* _WHAT IS BEING ASKED_
Your job is to set down the stretch of entries that opens with the line containing "Select AND condition toggle" and closes with the line containing "The image size is (1280, 704).". Keep both end lines, copy each exactly, and add nothing.

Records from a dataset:
--------------------------------------------------
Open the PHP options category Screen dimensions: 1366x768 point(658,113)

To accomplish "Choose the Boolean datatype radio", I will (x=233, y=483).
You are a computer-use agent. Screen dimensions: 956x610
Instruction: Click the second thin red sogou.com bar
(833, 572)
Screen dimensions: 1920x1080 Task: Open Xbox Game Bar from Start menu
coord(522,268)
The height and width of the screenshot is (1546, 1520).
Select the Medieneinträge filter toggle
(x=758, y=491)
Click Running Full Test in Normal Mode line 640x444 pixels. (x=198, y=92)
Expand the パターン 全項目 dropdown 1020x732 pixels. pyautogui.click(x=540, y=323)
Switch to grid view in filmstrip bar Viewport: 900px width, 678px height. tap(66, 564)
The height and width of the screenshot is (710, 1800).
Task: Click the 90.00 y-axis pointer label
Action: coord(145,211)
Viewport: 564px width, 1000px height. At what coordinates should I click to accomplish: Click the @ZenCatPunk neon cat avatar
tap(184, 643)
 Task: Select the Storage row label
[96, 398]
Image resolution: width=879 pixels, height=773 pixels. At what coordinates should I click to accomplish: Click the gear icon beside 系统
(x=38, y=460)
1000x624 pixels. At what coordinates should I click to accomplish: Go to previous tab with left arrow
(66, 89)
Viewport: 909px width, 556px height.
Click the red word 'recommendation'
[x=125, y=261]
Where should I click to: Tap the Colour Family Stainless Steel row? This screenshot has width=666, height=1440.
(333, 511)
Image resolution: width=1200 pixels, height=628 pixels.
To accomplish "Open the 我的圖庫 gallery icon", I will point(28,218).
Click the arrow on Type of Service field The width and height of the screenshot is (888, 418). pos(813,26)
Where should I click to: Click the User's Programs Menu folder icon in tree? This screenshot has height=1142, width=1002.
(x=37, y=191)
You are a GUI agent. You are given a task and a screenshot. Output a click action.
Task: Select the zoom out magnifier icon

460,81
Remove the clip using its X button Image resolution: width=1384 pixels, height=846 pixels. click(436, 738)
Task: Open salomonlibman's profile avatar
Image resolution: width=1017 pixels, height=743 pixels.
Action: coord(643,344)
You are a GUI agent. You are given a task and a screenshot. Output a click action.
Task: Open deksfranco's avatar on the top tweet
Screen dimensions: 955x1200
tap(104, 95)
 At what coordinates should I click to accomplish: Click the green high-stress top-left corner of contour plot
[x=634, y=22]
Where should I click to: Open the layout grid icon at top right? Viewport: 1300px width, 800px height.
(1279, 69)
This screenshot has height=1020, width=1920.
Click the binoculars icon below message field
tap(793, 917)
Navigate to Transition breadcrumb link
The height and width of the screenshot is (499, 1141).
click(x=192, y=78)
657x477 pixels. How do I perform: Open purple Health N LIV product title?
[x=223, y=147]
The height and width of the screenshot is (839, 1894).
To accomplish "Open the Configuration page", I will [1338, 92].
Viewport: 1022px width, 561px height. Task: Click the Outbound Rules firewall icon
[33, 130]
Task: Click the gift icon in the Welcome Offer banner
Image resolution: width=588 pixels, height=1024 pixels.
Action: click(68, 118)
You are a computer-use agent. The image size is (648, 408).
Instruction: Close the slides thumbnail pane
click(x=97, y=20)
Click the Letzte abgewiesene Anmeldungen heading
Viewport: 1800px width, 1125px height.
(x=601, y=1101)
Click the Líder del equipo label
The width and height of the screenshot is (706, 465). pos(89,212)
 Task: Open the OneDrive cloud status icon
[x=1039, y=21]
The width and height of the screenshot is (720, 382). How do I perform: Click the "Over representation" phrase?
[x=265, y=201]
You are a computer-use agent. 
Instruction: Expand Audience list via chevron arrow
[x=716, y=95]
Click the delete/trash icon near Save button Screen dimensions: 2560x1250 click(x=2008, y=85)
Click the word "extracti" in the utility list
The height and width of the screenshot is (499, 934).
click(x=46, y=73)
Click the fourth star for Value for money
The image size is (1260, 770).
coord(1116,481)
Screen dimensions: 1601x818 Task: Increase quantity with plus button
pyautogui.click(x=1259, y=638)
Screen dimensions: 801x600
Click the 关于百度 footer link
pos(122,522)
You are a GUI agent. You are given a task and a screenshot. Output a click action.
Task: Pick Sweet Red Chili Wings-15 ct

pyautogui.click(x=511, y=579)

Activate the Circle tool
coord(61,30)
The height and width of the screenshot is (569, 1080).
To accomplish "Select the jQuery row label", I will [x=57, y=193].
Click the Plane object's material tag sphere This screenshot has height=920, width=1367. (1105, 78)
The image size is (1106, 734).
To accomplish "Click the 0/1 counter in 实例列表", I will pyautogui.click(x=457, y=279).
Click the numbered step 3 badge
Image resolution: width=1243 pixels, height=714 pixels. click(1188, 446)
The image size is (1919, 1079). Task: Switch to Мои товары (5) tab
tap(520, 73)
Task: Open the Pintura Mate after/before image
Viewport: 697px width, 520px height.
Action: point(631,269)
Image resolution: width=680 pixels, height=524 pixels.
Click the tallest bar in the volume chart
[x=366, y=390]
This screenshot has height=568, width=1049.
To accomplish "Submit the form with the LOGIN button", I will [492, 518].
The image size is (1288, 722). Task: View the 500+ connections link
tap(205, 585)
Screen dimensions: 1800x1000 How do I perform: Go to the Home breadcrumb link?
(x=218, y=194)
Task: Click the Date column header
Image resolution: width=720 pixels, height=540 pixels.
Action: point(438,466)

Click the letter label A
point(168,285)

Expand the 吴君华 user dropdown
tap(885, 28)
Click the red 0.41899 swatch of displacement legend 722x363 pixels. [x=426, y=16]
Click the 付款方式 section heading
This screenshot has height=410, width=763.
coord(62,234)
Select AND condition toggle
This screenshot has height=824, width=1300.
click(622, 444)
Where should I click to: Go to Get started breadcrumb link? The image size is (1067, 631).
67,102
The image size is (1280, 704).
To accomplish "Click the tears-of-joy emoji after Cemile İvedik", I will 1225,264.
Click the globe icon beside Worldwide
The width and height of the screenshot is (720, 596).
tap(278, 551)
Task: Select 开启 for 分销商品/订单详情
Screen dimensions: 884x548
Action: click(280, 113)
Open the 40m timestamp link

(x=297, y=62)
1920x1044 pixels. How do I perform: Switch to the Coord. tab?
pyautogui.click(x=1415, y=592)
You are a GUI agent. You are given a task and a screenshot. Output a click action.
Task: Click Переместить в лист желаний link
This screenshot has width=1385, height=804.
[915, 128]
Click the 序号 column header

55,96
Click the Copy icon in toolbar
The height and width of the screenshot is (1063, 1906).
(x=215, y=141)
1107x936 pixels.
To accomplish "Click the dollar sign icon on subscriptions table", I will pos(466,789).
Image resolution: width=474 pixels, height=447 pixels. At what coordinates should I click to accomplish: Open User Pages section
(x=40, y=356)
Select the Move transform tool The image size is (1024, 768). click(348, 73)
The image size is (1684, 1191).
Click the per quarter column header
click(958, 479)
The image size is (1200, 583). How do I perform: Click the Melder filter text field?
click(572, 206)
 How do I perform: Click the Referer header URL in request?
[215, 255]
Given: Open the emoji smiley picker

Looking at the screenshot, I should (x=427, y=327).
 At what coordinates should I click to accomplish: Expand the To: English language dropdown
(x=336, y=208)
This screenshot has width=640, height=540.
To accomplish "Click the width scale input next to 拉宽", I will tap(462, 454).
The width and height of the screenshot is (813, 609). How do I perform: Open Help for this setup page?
--------------------------------------------------
* _RESULT_
Select AND condition toggle
This screenshot has height=824, width=1300.
click(622, 444)
Where should I click to: Go to Get started breadcrumb link? The image size is (1067, 631).
67,102
The image size is (1280, 704).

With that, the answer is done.